Review - Speech processing Universal Performance Benchmark Review

This week’s Deep Learning Research paper is “SUPERB: Speech processing Universal PERformance Benchmark Review”

Review - Speech processing Universal Performance Benchmark Review

This week’s Deep Learning Research paper is “SUPERB: Speech processing Universal PERformance Benchmark Review.”

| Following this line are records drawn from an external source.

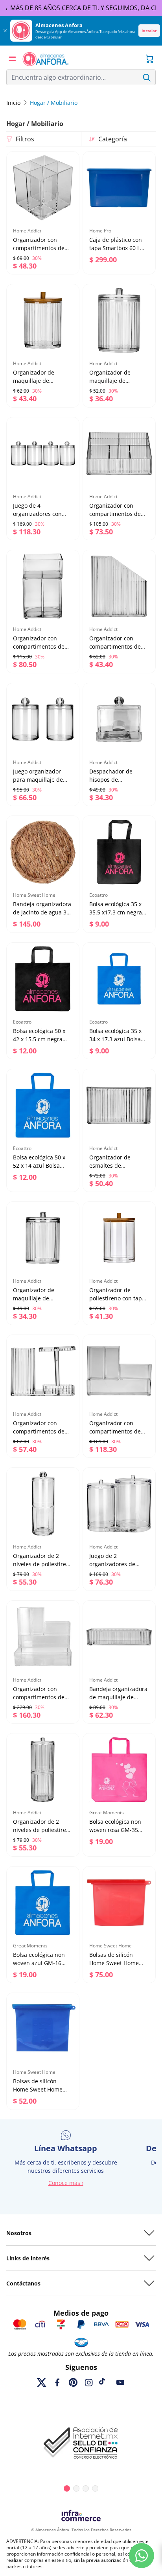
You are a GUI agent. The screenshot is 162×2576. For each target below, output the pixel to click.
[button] (12, 59)
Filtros (25, 139)
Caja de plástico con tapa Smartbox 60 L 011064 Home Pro (115, 248)
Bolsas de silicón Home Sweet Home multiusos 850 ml (38, 2089)
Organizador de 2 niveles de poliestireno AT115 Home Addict (43, 1564)
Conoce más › (65, 2183)
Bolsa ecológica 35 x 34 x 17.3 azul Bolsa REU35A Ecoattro (115, 1039)
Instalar (149, 30)
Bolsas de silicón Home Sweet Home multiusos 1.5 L (114, 1963)
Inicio (13, 102)
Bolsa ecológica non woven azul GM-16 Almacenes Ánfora (39, 1963)
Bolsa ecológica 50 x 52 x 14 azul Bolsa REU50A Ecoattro (39, 1165)
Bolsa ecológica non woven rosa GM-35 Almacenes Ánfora (115, 1830)
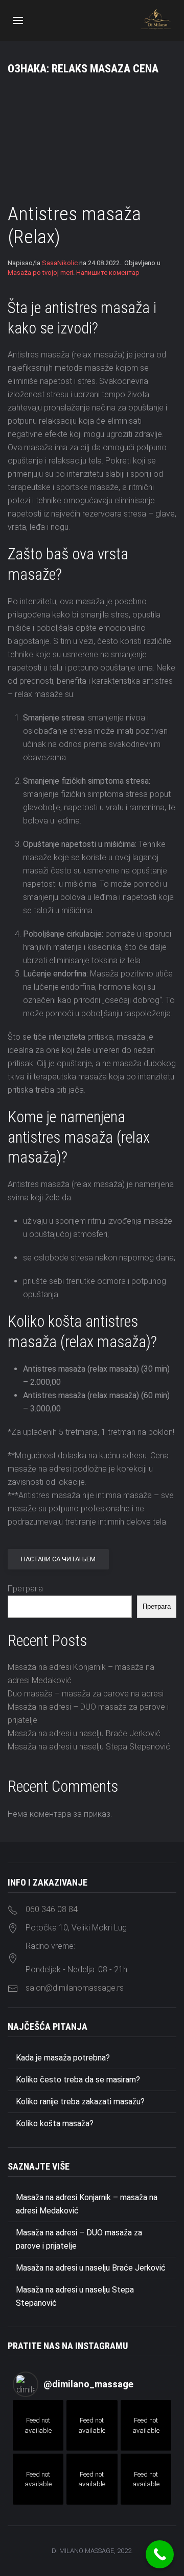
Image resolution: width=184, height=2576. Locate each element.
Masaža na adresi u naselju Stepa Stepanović (89, 1746)
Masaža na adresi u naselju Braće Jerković (84, 1733)
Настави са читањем (58, 1559)
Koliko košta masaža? (55, 2123)
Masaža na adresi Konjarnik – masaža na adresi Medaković (86, 2204)
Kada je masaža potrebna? (63, 2058)
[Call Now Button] (160, 2554)
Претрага (25, 1588)
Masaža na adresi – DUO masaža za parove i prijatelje (79, 2239)
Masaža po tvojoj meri (40, 272)
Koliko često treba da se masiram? (78, 2079)
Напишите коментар (108, 272)
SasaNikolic (60, 263)
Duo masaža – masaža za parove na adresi (86, 1693)
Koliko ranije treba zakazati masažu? (80, 2101)
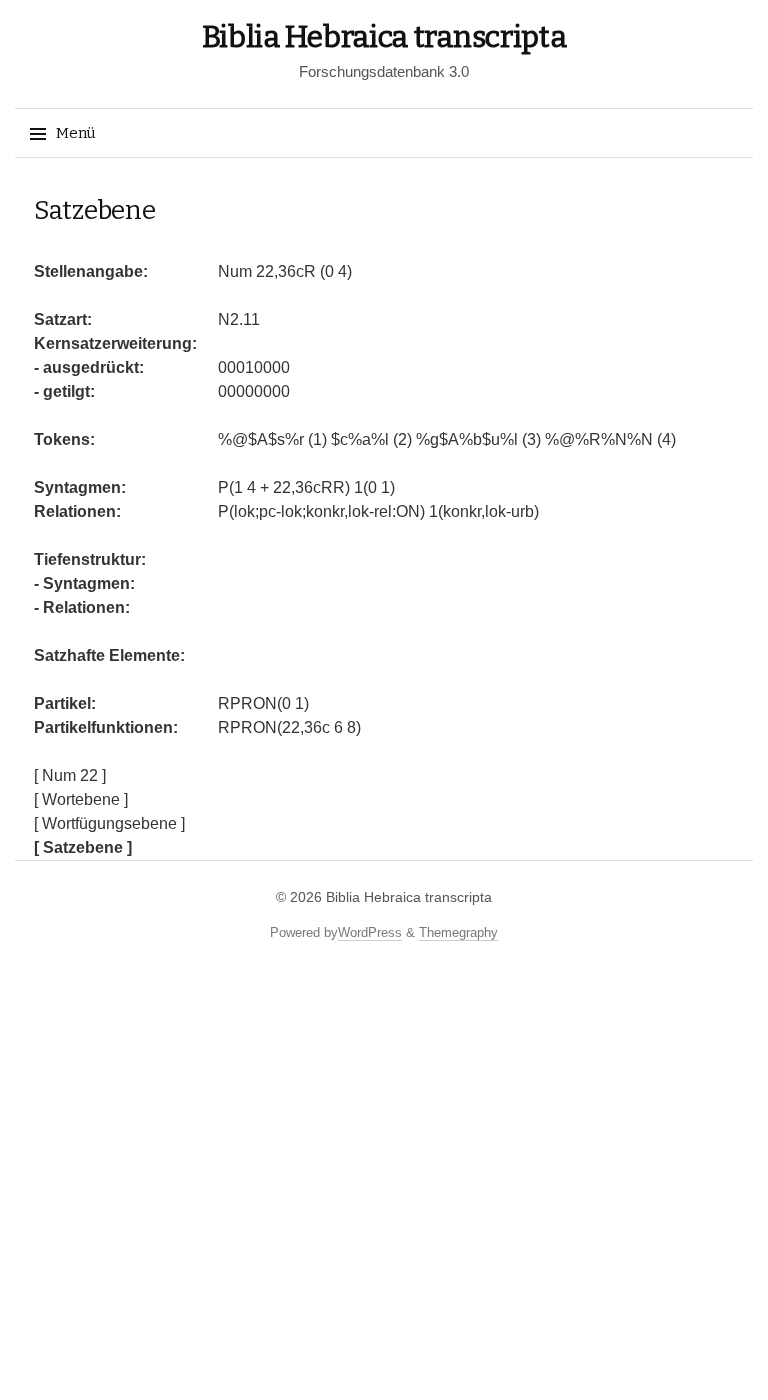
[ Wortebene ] (81, 799)
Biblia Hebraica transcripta (384, 37)
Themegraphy (458, 932)
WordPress (370, 932)
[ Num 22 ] (70, 775)
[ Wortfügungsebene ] (109, 823)
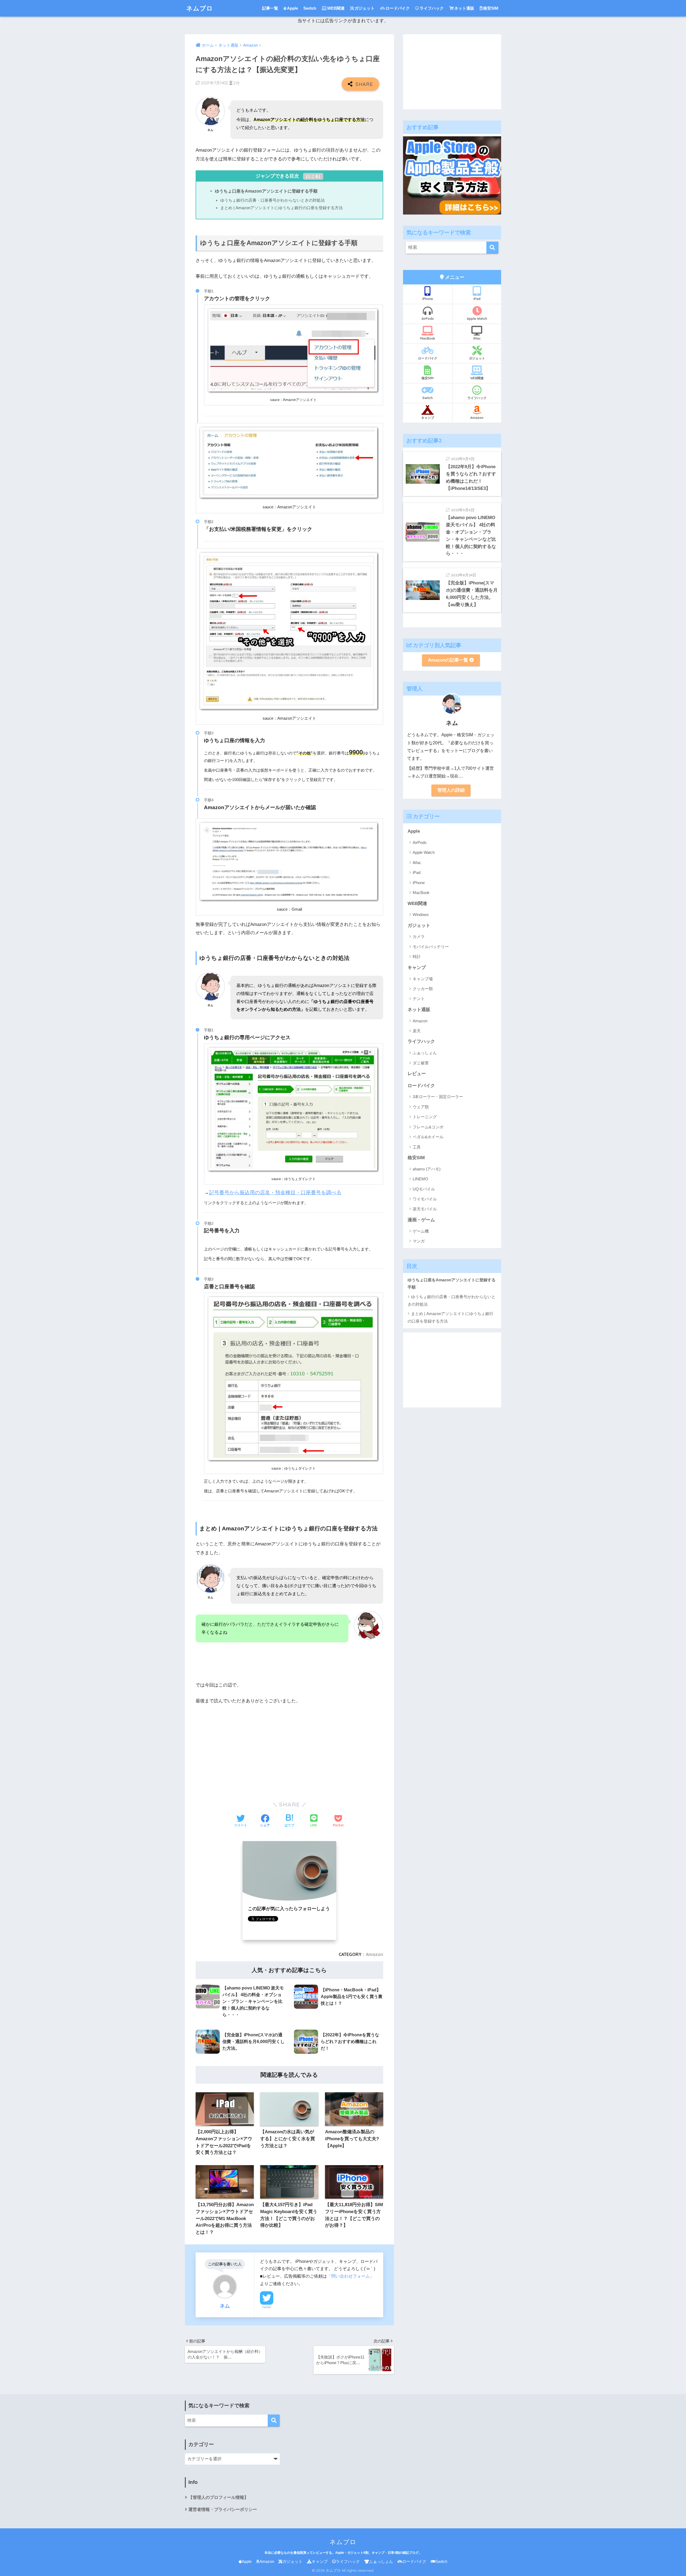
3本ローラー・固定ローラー (438, 1096)
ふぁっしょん (425, 1052)
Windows (421, 914)
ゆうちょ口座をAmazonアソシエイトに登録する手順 (266, 191)
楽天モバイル (425, 1209)
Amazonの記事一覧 (448, 660)
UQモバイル (424, 1189)
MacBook (427, 338)
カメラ (419, 936)
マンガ (419, 1241)
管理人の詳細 (451, 790)
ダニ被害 (421, 1063)
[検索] (492, 248)
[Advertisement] (289, 1749)
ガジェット (365, 8)
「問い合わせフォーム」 (350, 2276)
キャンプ (427, 418)
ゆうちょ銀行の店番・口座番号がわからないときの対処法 (272, 200)
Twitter (266, 2307)
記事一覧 (270, 8)
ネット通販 (464, 8)
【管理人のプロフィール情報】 (218, 2497)
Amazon (374, 1954)
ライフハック (432, 8)
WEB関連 (336, 8)
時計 (417, 956)
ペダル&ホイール (428, 1137)
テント (419, 998)
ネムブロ (199, 8)
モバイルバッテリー (431, 946)
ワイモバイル (425, 1199)
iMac (477, 338)
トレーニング (425, 1116)
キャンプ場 (423, 979)
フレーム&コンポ (428, 1127)
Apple (292, 8)
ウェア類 (421, 1107)
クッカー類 (423, 988)
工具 (417, 1147)
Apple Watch (477, 319)
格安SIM (490, 8)
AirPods (428, 319)
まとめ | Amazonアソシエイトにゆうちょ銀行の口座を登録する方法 (281, 207)
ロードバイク (398, 8)
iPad (477, 299)
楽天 (417, 1030)
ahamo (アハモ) (427, 1169)
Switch (309, 8)
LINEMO (420, 1179)
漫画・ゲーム (421, 1219)
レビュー (417, 1073)
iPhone (427, 299)
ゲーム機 (421, 1231)
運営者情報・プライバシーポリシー (222, 2509)
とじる (313, 176)
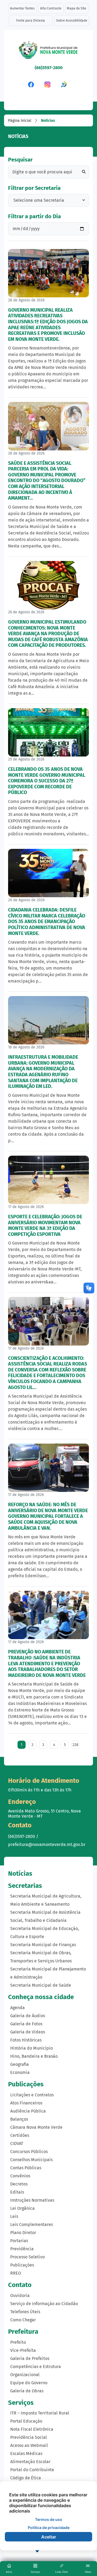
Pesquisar (20, 159)
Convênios (20, 2175)
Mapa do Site (76, 8)
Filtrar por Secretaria (34, 188)
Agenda (17, 2007)
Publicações (22, 2265)
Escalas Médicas (26, 2453)
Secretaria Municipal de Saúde (40, 1985)
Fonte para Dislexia (30, 20)
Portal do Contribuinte (32, 2469)
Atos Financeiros (26, 2103)
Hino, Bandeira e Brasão (34, 2056)
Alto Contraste (50, 8)
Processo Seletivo (27, 2256)
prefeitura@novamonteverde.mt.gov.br (46, 1844)
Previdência (22, 2248)
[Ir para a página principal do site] (48, 51)
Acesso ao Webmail (29, 2445)
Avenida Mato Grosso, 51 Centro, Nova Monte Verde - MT (44, 1813)
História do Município (31, 2048)
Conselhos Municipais (31, 2159)
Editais (17, 2192)
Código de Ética (25, 2477)
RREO (15, 2273)
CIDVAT (16, 2143)
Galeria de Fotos (26, 2023)
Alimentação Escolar (30, 2461)
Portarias (19, 2240)
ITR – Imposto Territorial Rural (39, 2413)
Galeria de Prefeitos (29, 2358)
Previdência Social (28, 2437)
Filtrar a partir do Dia (34, 216)
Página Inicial (19, 120)
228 (75, 1745)
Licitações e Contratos (32, 2094)
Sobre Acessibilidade (71, 20)
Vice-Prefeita (23, 2350)
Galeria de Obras (26, 2390)
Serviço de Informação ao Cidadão (44, 2303)
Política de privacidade (49, 2527)
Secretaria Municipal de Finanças (43, 1944)
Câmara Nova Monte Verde (36, 2127)
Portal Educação (26, 2421)
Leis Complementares (31, 2224)
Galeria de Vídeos (27, 2031)
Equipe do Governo (28, 2382)
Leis (14, 2216)
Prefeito (18, 2342)
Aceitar (48, 2537)
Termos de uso (48, 2519)
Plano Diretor (23, 2232)
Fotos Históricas (25, 2040)
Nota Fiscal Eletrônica (31, 2429)
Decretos (18, 2184)
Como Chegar (23, 2319)
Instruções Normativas (32, 2200)
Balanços (19, 2119)
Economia (20, 2072)
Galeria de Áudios (27, 2015)
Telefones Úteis (25, 2311)
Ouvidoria (20, 2295)
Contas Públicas (25, 2167)
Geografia (19, 2064)
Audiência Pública (28, 2111)
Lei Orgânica (22, 2208)
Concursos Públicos (29, 2151)
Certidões (19, 2135)
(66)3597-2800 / (23, 1836)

What’s Exciting About this Paper

The trend in natural language processing (NLP) and computer vision (CV) has been pre-training with large amounts of unlabeled data and fine-tuning for various downstream tasks. One of the key gaps in developing pre-trained models for speech applications has been that there are no systematic tasks and benchmarks available previously. This paper introduces for the first time various tasks and benchmarks to measure generalizability of pre-trained models on various speech tasks and measure its performance.

Key Findings

  • Speech Tasks: The paper categorizes various tasks to measure speech performance into four categories - Content based speech tasks which includes Automatic Speech Recognition (ASR) and Keyword Spotting, Speaker-based tasks which include Speaker Diarization, Semantic-based tasks including intent classification, and Paralinguistics-based tasks. A lot of the tasks and benchmarks have been around the speech community for a while. This is the first time they have put together to measure the performance of pre-trained models.
  • HuBERT Large outperforming Wav2Vec2.0 Large: This paper also measures both generative and discriminative models trained on librilight and librispeech datasets on the above tasks. HuBERT Large, which has a similar number of parameters to Wav2Vec2.0 Large, outperforms it in eight of the twelve tasks which is surprising. HuBERT Large, also with minimum adaptation, achieves State-of-the-Art results in some of these tasks.

Our Takeaways

This paper introduces a simple framework to measure performance of pretrained self-supervised models on various speech tasks and measure its performance. This will fuel the research in representation learning and general speech processing.